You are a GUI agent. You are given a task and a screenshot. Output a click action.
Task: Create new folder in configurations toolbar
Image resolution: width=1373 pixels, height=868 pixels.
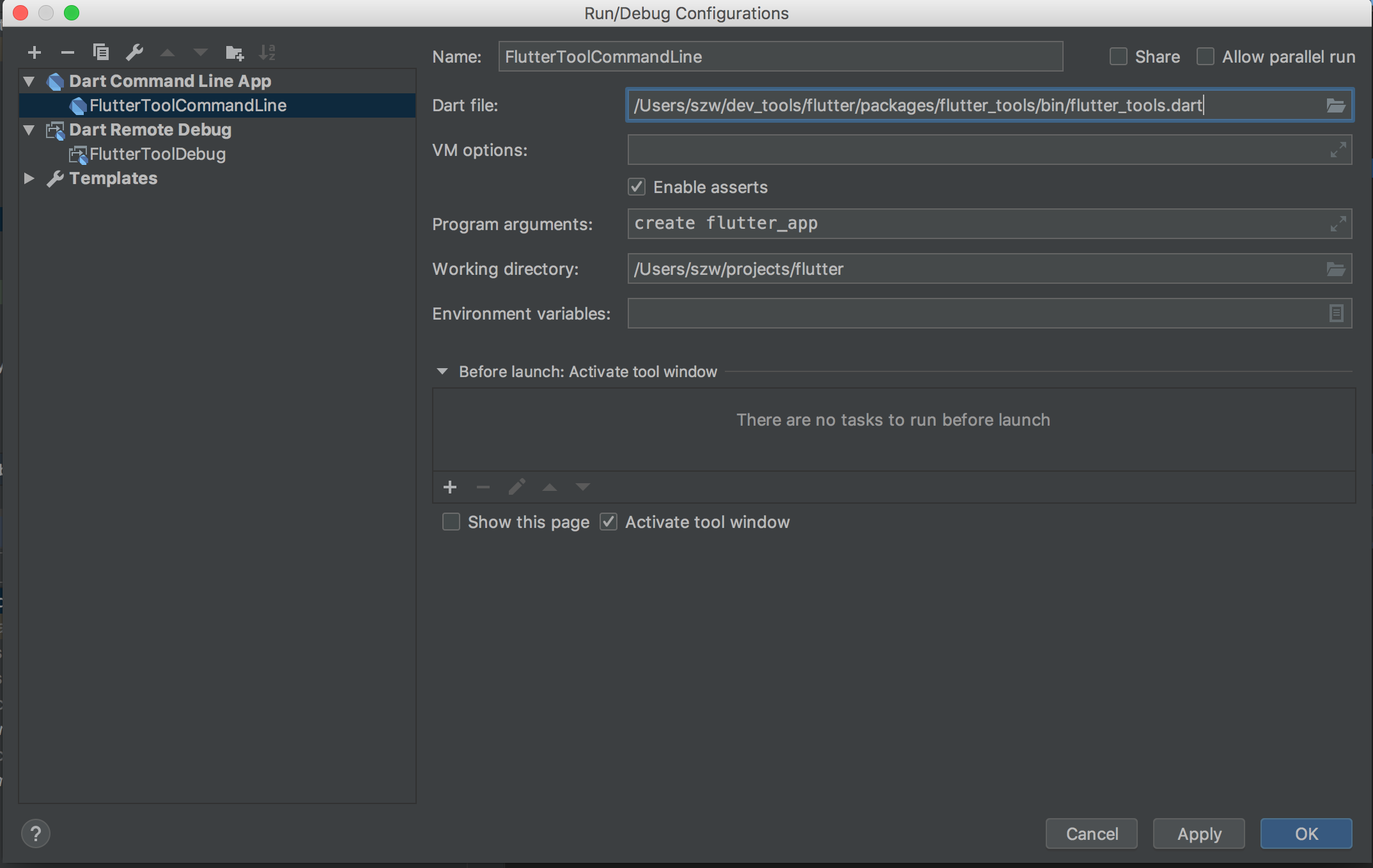pyautogui.click(x=235, y=52)
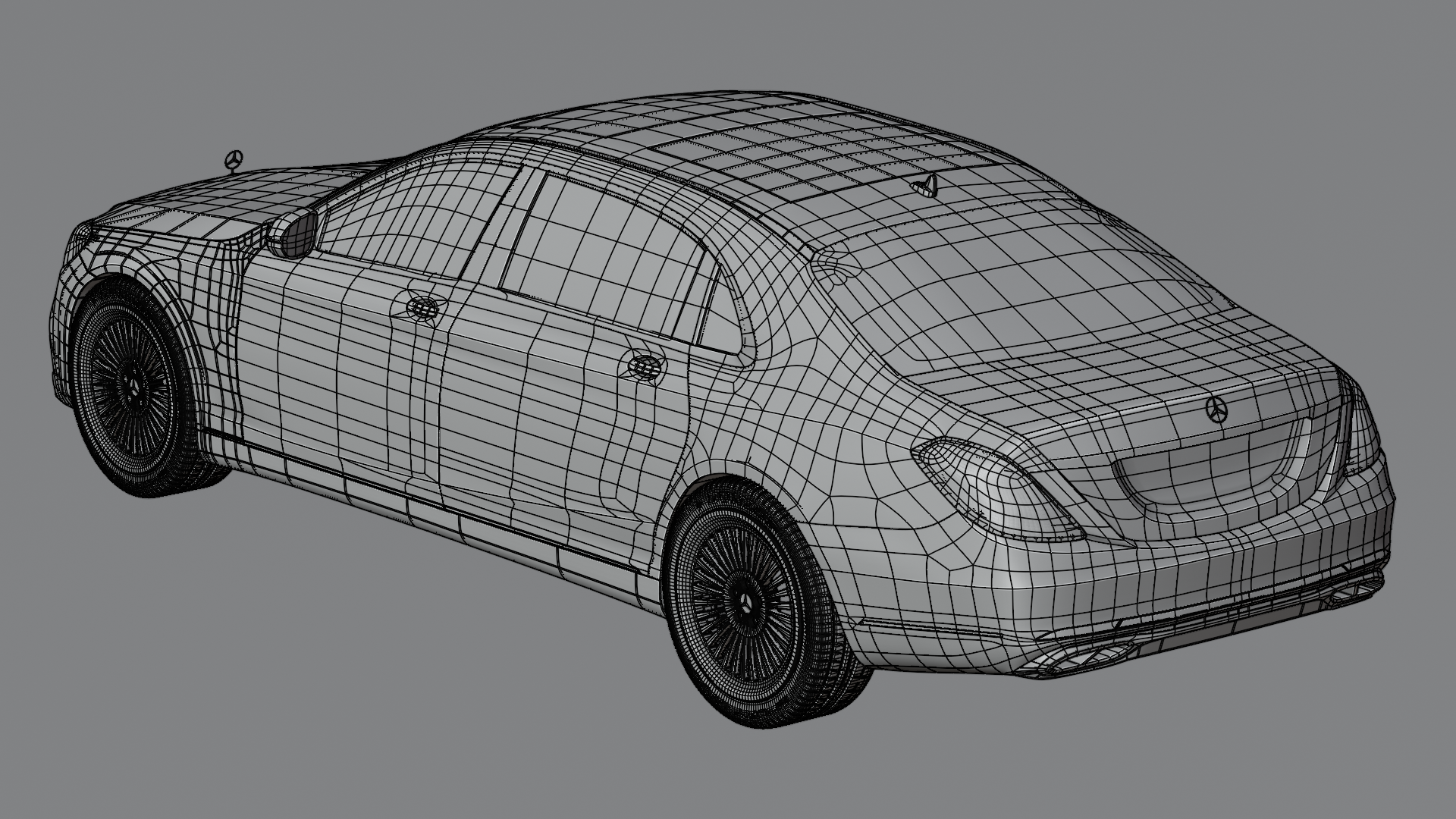Click the standing hood ornament star
The width and height of the screenshot is (1456, 819).
[234, 161]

§ **TASK ITEM**: Pictures stay out; everything else in the records gets copied exactly.

§ **RESPONSE**:
You are a GUI agent. You are given a task and a screenshot. Output a click action.
Task: Create new folder in configurations toolbar
Image resolution: width=1373 pixels, height=868 pixels.
pyautogui.click(x=235, y=52)
Click the standing hood ornament star
The width and height of the screenshot is (1456, 819).
[234, 161]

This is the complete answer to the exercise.